BEIRUT: A war monitor said 12 people were killed in southern Syria’s Daraa province on Sunday in violence triggered by an explosion a day earlier that killed a group of children.
Daraa was the cradle of the 2011 uprising against President Bashar al-Assad’s rule but it returned to government control in 2018 under a ceasefire deal backed by Russia.
The province has since been plagued by dire living conditions and security chaos, with killings and clashes a frequent occurrence.
The Syrian Observatory for Human Rights war monitor said an individual identified as Ahmed al-Labbad, who “leads an armed group”, has been accused by rivals of planting an explosive device that went off on Saturday in the province’s Sanamayn, killing eight children.
Labbad, who previously worked for a state security agency, has denied planting the device, according to the Britain-based monitor, which relies on a network of sources inside Syria.
On Sunday, a rival armed group led by an individual who “previously belonged to the Islamic State (IS) group and now works for military intelligence” stormed part of Sanamayn and began clashing with Labbad’s group, the monitor said.
Labbad’s house was torched and “a woman and two children” from his family and seven members of his group were killed, as well as a member of the rival group and an unidentified civilian who was hit by a stray bullet, the Observatory said.
It added that drugs were found at the house and that clashes were ongoing.
Syrian state media did not immediately report Sunday’s violence.

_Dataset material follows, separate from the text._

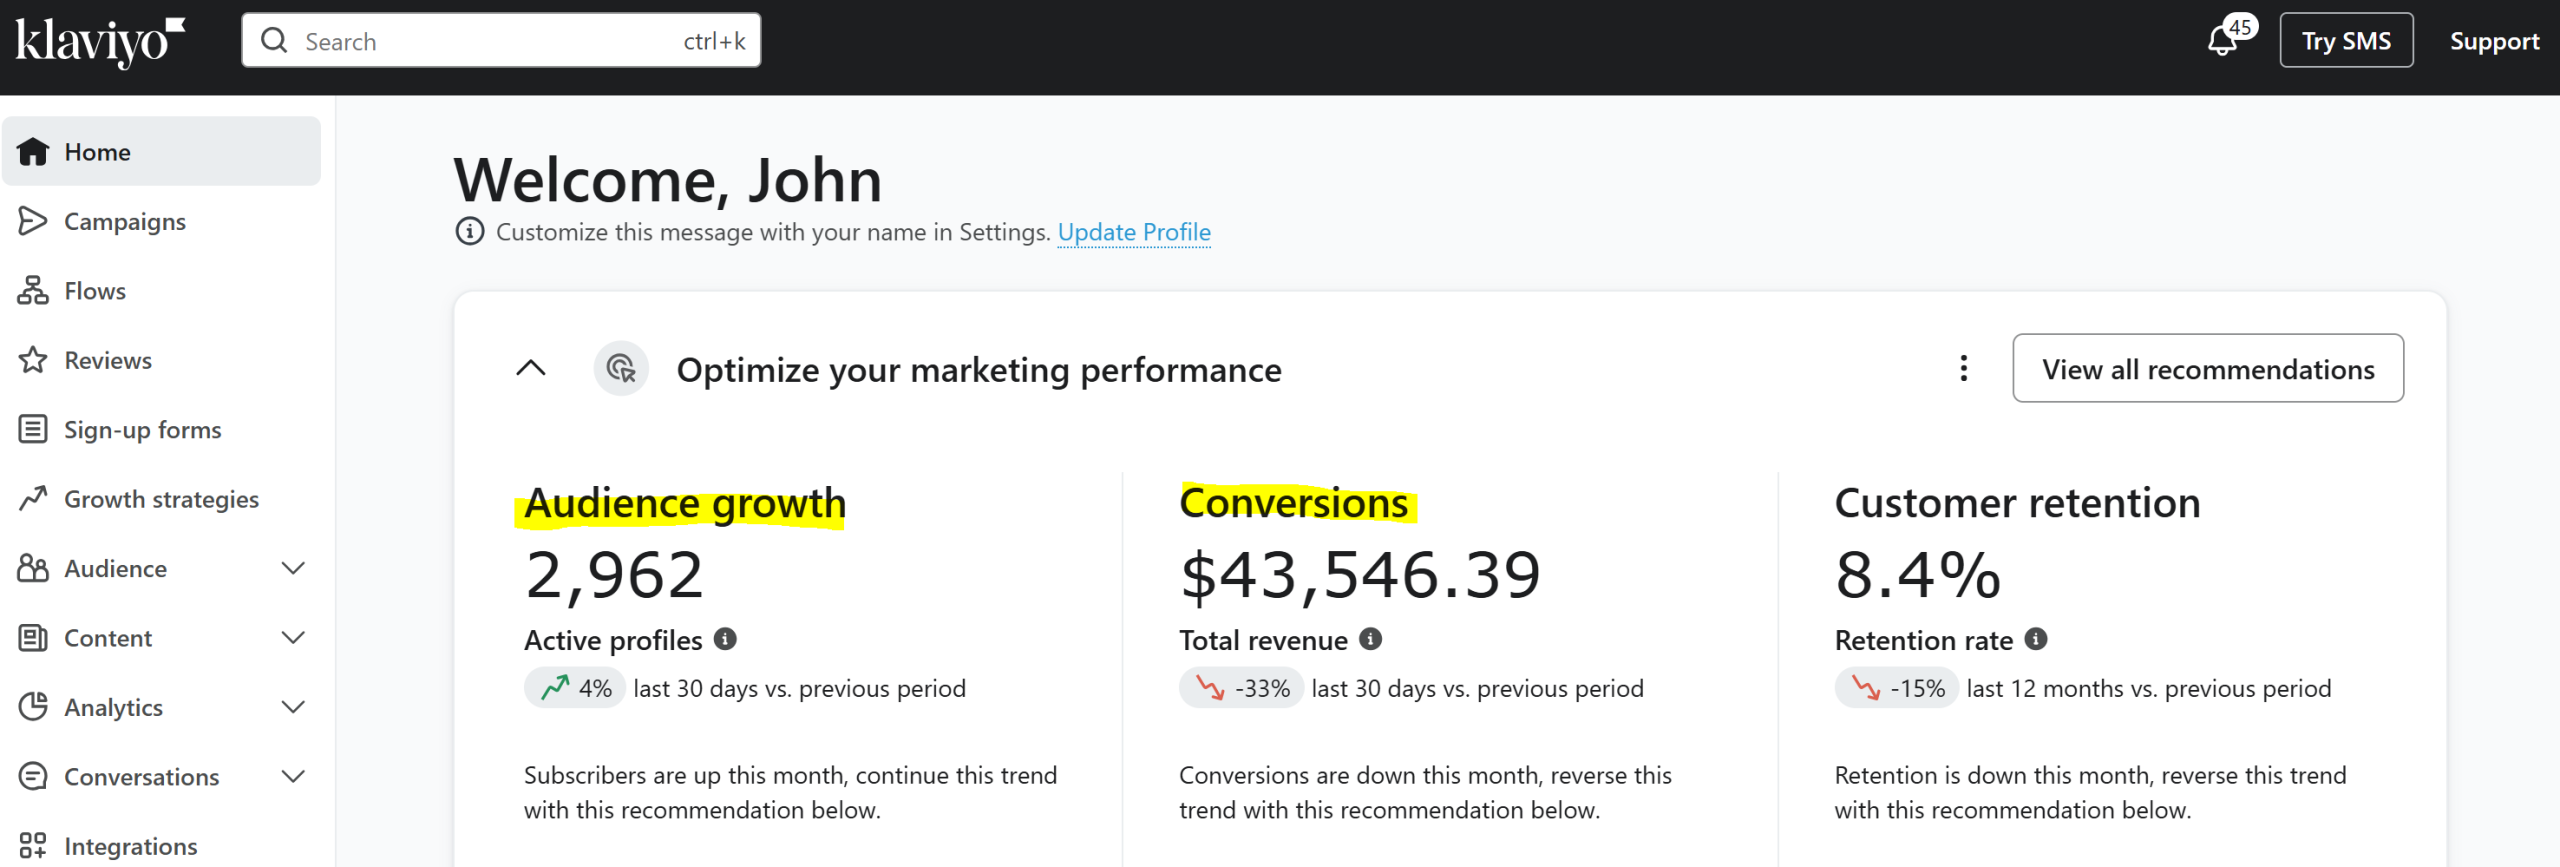Screen dimensions: 2560x867
Task: Open the Sign-up forms page
Action: [142, 430]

State news agency SANA, citing a police source, had provided a different toll for Saturday’s blast, saying seven children were killed in the explosion, which it blamed on “terrorists”.
Syria’s civil war, which erupted in 2011 after the government repressed peaceful pro-democracy protests, has killed more than half a million people and ravaged the country’s economy and infrastructure.
Attacks, some claimed by IS, regularly occur in Daraa province, as well as armed clashes and assassinations of government supporters, former opposition figures and civilians working for the government.
Former rebels there who accepted the 2018 Russian-sponsored deal were able to keep their light weapons.
In January, the Observatory said a local leader and seven other members of a jihadist militia affiliated with IS were killed in clashes with local factions in the province.